EUSO-SPB2, the superpressure baloon two of JEM-EUSO studying cosmic rays.
The Super Pressure Balloon 2 (SPB2) is part of the Joint Experiment Missions for Extreme Universe Space Observatory (JEM-EUSO) program, studying and observing cosmic rays, from space, at the highest energies (Ultra High Energy Cosmic Rays, UHECRs), with energy above 10^7 Tera-Electrovolt (TeV).
EUSO-SPB2 is a long-duration, suborbital balloon, flight experiment in the stratosphere, following the flights of EUSO-Balloon (2014) and EUSO-SPB1 (2017). UHECRs are detected through two large-field Schmidt-type mirror telescopes, respectively through the fluorescence technique and the Čherenkov radiation produced by neutrinos of very/ultra high energy (VHE/UHE, 10^4-10^5 TeV). This is an experiment precursor of the next POEMMA (Probe Of Extreme Multi-Messenger Astrophysics with Radio, PBR) balloon, with launch planned in 2027.

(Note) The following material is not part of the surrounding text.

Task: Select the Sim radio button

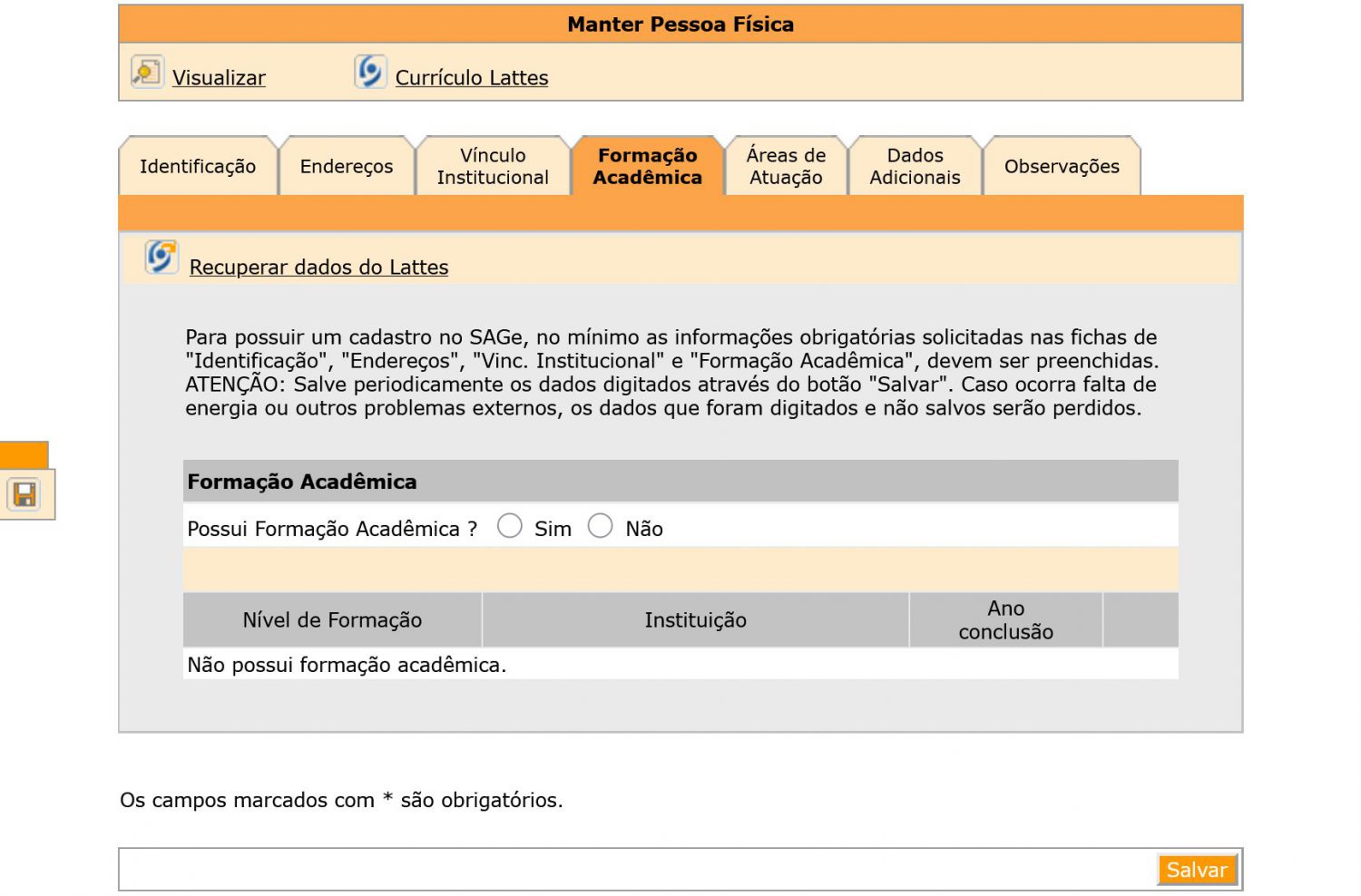Action: point(510,526)
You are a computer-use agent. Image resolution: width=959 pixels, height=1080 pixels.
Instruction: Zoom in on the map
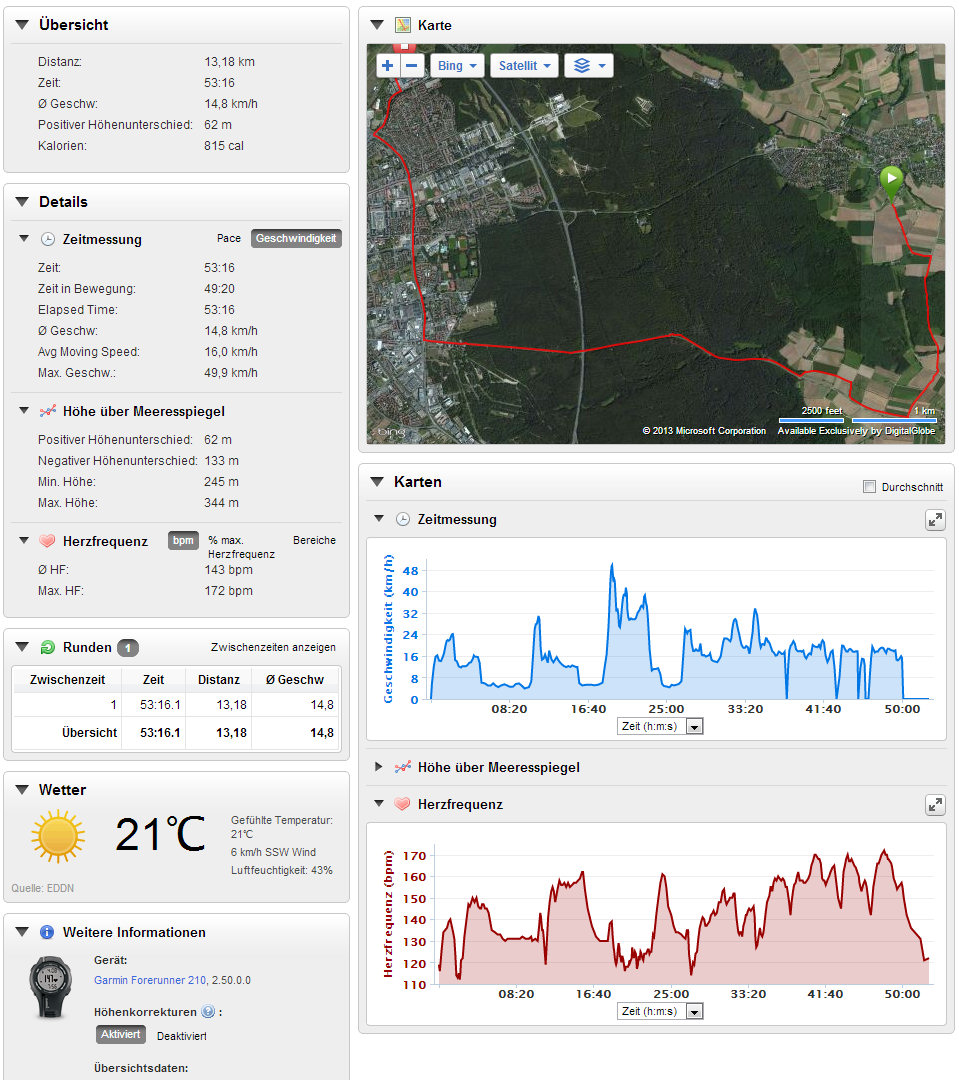(388, 66)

The telescope detects fluorescence light of UHECRs incident in the upper atmosphere, is pointed to Earth’s nadir. On the other hand, the Čherenkov telescope, optimized for fast (10 ns) signals from Extensive Air Showers (EAS) produced by neutrinos grazing the Earth, is pointed at the edge (“limb”) of the Earth. The SPB2 flight of 2023, launched from Wanaka in New Zealand, has been subject to a major flaw in the balloon: hundreds of Cherenkov event data are obtained, while fluorescence data have not sufficient statistics.
The group of INFN Rome Tor Vergata section is working on the SPB2 Čherenkov data analysis, in calibration of Mini-EUSO, and building hardware for the next PBR (SiPM detectors for gamma-ray and X-ray photons, readout and trigger systems, Field Programmable Gate Array logic devices). PBR is a new stratospheric science balloon optimized for a flight on a next NASA Super-Pressure Balloon (SPB), at an altitude of 33km, with a 1.1-meter Schmidt telescope with dual focal surfaces, for fluorescence and Čherenkov detection, in addition to X-ray and gamma-ray photon detectors, and a radio antenna optimized for EASs in the 50-500 Mhz radio-band range. Beyond UHECRs and UHE neutrinos, the PBR experiment will be able to detect multi-messenger astrophysical transients such as GRBs and gravitational wave bursts, during an about 3-month flight.